I have four differnet data frame by years (2015-2019), with variables: ID_patient(maybe duplicate), Treatment, date of start treatmen and date of end treatment and etc. (acctually it's 7 variables)
Also I have data frame with 190 unique IDs from all years.
So I want to add to my 190 unique IDs at data from dataframes by years 2015, 2016, 2017, 2018, 2019.
For example: in 2015 I have 28 patients that recieved treatment, in 2016 - i have 148 patients. immportant to say, one patients may be duplicate in 2015 (other treatmetn but dates differents) and also its possible he recieved treatment in 2016. So I get expect 190 rows with unique IDs and columns from 2015-2019 years.

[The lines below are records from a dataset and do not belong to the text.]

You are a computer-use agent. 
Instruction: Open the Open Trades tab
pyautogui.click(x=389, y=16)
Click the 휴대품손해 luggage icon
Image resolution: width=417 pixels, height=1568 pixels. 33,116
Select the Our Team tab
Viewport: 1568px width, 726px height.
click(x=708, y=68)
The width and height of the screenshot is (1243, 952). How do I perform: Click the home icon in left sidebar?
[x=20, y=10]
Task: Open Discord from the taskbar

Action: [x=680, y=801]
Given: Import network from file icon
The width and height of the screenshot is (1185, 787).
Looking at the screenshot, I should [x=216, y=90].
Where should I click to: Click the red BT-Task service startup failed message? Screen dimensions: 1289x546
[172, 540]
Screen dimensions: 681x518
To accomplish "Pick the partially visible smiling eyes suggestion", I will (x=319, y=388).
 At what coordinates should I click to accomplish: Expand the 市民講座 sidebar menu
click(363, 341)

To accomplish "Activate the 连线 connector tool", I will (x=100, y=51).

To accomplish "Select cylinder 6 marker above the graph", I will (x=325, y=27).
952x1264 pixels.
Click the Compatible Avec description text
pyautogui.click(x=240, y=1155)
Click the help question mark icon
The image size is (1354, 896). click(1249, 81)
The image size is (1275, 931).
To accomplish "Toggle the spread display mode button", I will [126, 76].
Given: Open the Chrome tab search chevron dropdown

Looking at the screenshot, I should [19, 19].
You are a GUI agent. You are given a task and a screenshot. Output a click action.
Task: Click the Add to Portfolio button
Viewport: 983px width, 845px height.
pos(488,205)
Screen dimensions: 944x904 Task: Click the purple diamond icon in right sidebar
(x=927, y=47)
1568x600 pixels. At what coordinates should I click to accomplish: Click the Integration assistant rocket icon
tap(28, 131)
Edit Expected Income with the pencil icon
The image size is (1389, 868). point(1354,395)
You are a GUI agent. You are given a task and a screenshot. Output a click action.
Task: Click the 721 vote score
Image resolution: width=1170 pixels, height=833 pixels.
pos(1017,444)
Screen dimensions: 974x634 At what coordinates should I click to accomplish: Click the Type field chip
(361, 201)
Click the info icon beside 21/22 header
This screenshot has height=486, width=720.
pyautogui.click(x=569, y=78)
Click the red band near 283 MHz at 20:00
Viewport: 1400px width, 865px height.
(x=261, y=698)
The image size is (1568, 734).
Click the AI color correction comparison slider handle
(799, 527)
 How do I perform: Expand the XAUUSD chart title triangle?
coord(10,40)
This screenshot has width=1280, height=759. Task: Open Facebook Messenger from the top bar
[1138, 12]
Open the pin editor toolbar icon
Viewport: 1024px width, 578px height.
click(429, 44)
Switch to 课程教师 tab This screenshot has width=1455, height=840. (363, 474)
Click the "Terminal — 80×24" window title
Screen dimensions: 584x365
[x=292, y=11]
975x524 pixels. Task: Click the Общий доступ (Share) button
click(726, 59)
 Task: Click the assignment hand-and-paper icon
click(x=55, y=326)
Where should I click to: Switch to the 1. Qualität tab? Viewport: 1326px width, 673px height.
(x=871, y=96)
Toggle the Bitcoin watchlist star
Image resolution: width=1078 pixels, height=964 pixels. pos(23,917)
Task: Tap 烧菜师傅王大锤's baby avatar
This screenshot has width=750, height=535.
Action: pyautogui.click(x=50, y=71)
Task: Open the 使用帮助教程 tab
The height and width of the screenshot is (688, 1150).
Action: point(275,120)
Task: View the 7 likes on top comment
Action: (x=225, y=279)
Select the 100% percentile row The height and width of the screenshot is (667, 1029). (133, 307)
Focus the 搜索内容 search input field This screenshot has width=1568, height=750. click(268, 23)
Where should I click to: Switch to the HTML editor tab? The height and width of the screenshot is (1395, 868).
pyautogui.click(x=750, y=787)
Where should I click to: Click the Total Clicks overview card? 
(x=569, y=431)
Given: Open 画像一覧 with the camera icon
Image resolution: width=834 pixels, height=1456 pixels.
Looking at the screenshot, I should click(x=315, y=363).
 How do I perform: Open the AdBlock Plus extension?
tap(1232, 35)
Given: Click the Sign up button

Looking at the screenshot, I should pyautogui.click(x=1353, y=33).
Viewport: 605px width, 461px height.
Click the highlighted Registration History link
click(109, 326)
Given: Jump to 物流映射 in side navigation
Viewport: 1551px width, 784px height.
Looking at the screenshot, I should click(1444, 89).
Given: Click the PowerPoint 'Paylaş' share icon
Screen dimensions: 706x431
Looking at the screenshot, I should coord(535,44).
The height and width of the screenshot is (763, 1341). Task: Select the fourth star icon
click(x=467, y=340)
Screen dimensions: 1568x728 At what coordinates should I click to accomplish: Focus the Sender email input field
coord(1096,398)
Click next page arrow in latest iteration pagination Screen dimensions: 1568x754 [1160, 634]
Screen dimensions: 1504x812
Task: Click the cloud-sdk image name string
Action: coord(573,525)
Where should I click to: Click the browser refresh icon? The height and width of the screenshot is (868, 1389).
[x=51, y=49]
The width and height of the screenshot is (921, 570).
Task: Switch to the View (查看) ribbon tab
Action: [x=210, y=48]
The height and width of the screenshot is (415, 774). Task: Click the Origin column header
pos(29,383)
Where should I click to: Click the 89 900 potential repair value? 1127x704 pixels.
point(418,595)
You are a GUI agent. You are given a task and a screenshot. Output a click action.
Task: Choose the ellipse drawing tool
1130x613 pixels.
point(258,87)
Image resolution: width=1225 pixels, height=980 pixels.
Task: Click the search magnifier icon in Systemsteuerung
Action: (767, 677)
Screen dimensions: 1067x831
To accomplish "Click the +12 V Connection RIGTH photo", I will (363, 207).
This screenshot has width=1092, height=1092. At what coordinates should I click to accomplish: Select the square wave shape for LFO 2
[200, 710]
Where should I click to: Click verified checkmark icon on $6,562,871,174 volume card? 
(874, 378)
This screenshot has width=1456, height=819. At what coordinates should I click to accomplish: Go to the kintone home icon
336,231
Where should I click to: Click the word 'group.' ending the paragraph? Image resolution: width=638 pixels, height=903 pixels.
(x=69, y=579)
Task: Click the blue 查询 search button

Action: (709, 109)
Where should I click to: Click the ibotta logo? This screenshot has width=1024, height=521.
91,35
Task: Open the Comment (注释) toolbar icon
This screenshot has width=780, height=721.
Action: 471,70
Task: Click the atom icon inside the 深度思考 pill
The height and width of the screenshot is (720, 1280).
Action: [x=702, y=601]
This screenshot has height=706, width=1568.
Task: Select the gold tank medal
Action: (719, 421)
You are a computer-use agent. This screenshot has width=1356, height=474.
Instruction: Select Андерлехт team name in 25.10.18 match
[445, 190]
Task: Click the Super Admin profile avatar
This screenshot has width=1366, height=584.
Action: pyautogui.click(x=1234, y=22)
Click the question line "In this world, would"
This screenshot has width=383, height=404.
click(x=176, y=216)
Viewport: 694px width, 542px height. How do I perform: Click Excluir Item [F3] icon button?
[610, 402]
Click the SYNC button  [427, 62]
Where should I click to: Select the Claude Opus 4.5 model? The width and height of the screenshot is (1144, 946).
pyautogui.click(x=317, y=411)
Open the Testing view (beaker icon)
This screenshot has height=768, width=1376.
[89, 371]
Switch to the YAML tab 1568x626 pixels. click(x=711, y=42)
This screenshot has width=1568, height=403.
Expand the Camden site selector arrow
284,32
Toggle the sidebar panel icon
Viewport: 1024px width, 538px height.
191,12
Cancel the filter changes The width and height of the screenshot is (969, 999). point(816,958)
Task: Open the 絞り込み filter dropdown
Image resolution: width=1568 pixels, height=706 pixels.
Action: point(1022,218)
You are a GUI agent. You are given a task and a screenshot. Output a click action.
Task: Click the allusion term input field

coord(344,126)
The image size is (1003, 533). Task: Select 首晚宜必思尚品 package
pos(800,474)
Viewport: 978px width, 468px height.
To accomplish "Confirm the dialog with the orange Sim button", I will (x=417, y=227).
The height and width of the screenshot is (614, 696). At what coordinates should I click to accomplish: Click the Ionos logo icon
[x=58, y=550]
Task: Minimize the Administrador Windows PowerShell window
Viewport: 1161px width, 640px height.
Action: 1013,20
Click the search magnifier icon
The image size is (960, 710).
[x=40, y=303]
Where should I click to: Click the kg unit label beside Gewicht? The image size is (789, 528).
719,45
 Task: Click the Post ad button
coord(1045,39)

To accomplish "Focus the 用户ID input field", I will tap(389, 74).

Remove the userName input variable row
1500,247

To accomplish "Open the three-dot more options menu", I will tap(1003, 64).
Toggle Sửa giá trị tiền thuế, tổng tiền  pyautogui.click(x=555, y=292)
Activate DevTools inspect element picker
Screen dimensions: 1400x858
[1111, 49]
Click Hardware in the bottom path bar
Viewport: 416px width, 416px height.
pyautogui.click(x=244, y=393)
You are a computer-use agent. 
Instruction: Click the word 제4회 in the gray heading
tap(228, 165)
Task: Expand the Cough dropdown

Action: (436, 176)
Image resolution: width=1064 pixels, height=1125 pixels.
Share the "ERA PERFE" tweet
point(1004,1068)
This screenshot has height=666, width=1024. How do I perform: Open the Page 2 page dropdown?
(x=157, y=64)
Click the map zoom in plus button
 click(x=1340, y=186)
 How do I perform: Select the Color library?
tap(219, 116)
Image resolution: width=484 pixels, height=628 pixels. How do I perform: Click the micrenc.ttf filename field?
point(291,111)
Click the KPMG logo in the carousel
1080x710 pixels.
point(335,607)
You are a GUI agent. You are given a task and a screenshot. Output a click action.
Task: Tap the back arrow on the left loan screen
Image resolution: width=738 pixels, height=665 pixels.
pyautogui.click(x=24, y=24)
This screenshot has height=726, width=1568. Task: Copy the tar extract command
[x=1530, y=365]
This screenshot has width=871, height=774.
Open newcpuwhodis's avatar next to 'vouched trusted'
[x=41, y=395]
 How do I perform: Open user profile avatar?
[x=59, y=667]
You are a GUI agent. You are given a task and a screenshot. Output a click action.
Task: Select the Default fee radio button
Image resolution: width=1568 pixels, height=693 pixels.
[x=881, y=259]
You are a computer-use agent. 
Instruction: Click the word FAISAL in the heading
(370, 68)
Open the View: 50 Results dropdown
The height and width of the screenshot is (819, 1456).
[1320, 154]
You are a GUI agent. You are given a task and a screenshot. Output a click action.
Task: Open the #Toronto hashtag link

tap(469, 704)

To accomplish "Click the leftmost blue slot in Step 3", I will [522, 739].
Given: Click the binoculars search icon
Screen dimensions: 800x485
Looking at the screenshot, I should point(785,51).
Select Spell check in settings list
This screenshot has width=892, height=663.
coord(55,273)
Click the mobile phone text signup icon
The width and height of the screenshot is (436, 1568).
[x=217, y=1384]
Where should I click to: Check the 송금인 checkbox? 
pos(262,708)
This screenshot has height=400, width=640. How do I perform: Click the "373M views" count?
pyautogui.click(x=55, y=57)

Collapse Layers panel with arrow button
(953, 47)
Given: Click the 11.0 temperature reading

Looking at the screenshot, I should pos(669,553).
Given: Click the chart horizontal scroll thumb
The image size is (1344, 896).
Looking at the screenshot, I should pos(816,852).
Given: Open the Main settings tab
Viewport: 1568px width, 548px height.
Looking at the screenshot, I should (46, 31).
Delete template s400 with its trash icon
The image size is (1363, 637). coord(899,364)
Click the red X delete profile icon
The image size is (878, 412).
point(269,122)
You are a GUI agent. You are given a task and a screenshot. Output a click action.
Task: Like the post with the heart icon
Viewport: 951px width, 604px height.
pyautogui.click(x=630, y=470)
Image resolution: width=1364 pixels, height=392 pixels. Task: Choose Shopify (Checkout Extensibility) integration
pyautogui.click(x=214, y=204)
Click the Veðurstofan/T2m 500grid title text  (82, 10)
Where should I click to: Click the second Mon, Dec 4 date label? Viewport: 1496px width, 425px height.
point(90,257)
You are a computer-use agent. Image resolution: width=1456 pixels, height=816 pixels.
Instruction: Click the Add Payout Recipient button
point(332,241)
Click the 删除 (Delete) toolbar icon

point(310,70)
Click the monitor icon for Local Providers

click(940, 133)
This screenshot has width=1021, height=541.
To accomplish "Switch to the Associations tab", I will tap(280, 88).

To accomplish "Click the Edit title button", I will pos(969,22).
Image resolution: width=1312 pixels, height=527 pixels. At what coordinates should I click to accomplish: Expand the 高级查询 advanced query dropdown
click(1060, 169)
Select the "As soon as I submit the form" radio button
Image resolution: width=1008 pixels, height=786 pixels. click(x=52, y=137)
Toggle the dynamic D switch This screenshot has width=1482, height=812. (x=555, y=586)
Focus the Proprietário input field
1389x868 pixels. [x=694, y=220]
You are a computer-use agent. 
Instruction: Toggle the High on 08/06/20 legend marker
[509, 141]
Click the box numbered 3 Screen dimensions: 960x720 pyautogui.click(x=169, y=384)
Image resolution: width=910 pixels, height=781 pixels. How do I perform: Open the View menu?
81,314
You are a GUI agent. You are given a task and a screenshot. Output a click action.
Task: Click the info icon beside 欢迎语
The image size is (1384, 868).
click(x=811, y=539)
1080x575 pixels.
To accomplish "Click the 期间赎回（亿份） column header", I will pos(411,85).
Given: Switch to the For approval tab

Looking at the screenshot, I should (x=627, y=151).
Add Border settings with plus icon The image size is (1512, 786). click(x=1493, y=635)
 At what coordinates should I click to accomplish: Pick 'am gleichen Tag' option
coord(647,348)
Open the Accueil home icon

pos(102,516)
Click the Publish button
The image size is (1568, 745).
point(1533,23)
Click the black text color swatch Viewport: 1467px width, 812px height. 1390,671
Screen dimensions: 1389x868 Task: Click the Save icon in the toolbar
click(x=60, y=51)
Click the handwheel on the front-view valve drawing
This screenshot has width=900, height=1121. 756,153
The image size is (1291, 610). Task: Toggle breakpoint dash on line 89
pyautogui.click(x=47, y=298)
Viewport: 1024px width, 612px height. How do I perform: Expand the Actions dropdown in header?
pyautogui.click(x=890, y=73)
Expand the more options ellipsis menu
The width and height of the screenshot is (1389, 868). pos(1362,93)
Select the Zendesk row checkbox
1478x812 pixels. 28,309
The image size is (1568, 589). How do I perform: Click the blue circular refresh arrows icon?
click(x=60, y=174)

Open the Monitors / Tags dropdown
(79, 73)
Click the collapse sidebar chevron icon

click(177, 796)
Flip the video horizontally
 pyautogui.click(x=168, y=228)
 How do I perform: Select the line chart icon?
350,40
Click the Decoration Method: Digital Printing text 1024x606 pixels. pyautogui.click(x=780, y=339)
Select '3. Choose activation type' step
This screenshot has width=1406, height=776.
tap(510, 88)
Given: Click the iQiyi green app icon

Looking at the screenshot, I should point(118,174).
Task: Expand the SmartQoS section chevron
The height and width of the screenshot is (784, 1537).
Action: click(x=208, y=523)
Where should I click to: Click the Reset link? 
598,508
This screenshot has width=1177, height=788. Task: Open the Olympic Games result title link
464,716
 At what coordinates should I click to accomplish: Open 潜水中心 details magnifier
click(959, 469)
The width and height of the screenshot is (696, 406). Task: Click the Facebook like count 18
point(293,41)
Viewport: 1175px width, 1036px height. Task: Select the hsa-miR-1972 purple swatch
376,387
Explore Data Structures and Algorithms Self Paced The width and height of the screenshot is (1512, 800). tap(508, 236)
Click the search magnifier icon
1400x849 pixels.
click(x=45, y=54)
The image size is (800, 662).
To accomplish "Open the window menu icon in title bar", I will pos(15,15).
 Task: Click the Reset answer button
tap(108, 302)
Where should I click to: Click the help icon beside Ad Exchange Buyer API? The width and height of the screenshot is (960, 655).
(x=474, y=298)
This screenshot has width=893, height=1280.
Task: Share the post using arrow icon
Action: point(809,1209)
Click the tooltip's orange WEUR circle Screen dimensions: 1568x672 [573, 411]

Here example data from 2015, row 8-10 same IDs:
ID_Patient Name_code io count_xrt first_xrt
<int> <chr> <fct> <int> <date>
1 1111111 Bone Pal~ Pemb~ 12 2015-10-11
2 2222222 SRS Nivo~ 2 2015-12-08
3 3333333 Lung and~ Nivo~ 19 2015-10-01
4 4444444 Brain 3D Clin~ 5 2015-12-14
5 5555555 Lung and~ Clin~ 2 2015-10-04
6 6666666 Bone Pal~ Pemb~ 5 2015-10-01
7 7777777 Lung and~ Nivo~ 30 2015-10-25
8 88888888 Bone Pal~ Nivo~ 1 2015-10-12
9 88888888 Soft Tis~ Nivo~ 2 2015-12-16
10 88888888 Bone Pal~ Nivo~ 2 2015-12-31
# ... with 18 more rows, and 2 more variables:
# last_xrt <date>, io_start <date>
Here table with IDs:
A tibble: 190 x 1
ID_Patient
<dbl>
1 1111111
2 2222222
3 3333333
4 4444444
5 5555555
6 6666666
7 7777777
8 8888888
9 9999999
10 12345678
# ... with 180 more rows
I was not successful with function "any"_join(maybe I'm just not doing it right)
So I want add data from 2015 to table with 190 unique IDs, for all 4 differnets tables.
In general: I wan join 5 differnt tables by IDs, so finnaly for one IDs one row and many variables.